ORDMKV is a computer program designed to fit a multi-state discrete-time Markov model for k-stages disease processes having an ordinal structure. The model consists of k transient states representing the increasing severity of the disease process, and the final state can be optionally chosen to be an absorbing state in cases such as death. The ordinal structure of the stages of the disease is modelled by using ordinal response models. Each row of the one-step transition probability matrix is modelled using a proportional odds model based on the cumulative transition probabilities. By using these ordinal response models, the number of parameters used to model the disease process can be reduced significantly not only with respect to a general discrete-time model, but also compared with a parsimonuos continuous-time model. A restricted model can be fitted by assuming that the effect of the covariables in the cumulative probability has common regression coefficients in all stages of the disease process. This assumption, if it holds, reduces the number of regression coefficients associated with each covariate to only one.

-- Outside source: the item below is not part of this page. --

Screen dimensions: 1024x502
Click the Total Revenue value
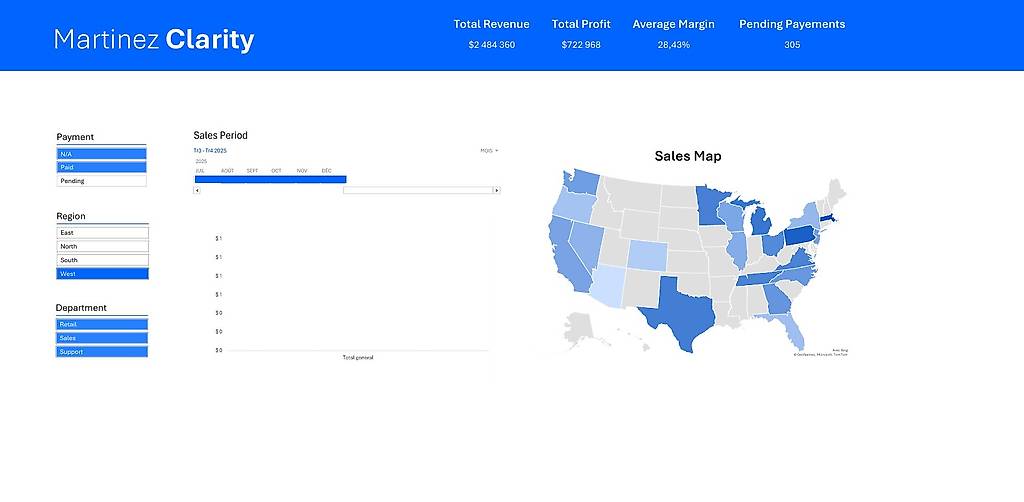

The regression coefficients of this model are estimated via the method of maximum likelihood, using a quasi-Newton optimization algorithm. When the last state is considered as an absorbing state, it is possible to compute survival curves from the transient states of the process. The program was written in standard FORTRAN 77 and is illustrated using a four-state model to determine factors influencing diabetic retinopathy in young subjects with insulin-dependent diabetes mellitus.